Albert Einstein(1879-1955) was born in the Kingdom of Wurttemberg in the German Empire to non-observant Ashkenazi Jewish parents. In 1894, the Einstein family moved to Italy. Einstein went to Switzerland to finish his secondary schooling, and graduated from the Swiss Federal Polytechnic in Zürich in 1900. In 1903, he married Mileva Marić (1875-1948), with whom he had two sons. In 1919, they divorced and he married his cousin Elsa Löwenthal. In 1905, he received a Ph.D. from the University of Zürich. From 1908 to 1932, he taught at a series of universities in Switzerland, the Austrian Empire, and the German Empire. As a theoretical physicist, he published ground-breaking papers as early as 1905 and developed the theory of relativity, with its postulate of a constant velocity for light, and the consequent mass–energy equivalence formula, E = mc2. In 1922, he received the Nobel Prize in Physics for the discovery of the photoelectric effect. In January 1933, when Adolph Hitler came to power, Einstein was visiting the United States and remained here, becoming a citizen in 1940. A year earlier, he signed a letter to President Franklin D. Roosevelt warning that Germany could develop a nuclear bomb, and urging the U.S. to become involved in uranium research, thus beginning the “Manhattan project.” Though he focused on the need to defeat Hitler during the war, afterwards he became known for efforts to further world peace. At the Institute for Advanced Study in Princeton, N.J., from 1933 until his death in 1955, he worked unsuccessfully to develop a unified field theory and to refute the accepted interpretation of quantum physics. Considered the father of modern physics and one of the most prolific intellects of history, Einstein published more than 300 scientific papers and over 150 non-scientific works.

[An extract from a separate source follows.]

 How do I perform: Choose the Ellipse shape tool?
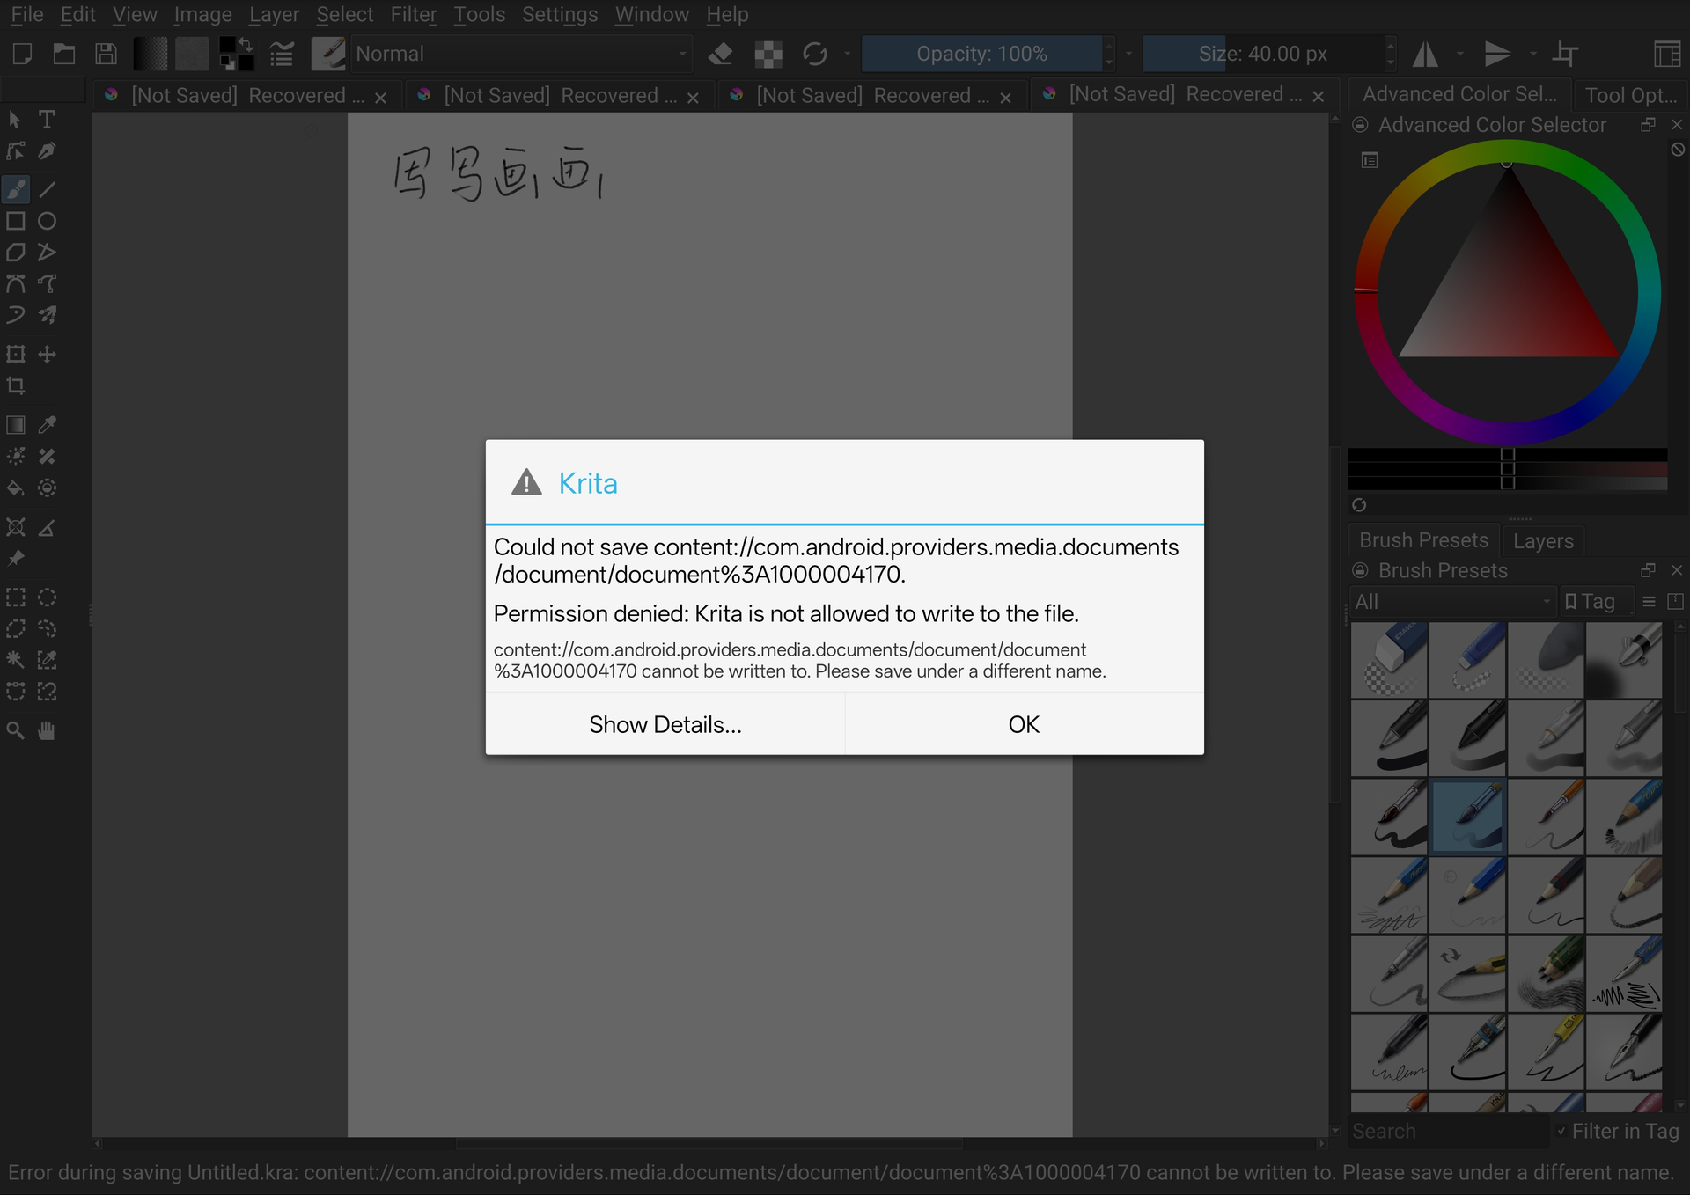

Ethel Eleonora Michanowski/Michanowsky (b. 1896) was born into a Jewish family in Nowosibkow, Ukraine, probably as Ethel Schorol. She was an artist, a Berlin socialite, and a friend of Einstein’s second wife Elsa Einstein and of his stepdaughter Ilse Einstein. Michanowski was involved romantically with Einstein in the late 1920s and early 1930s, when she lived in Berlin. When he lectured at Christ Church, Oxford, in May 1931, Michanowski followed him there, much to Einstein’s embarrassment. Michanowski emigrated from Portugal to the United States in October 1940 aboard the SS Exochorda and was detained at Ellis Island for several weeks as a “Stateless Hebrew.” In October 1946, she again entered the United States from Canada at Niagara, and at that time, her son, journalist and archaeologist George Michanowsky (1920-1993), lived in New York City. She became a naturalized U.S. citizen in 1952.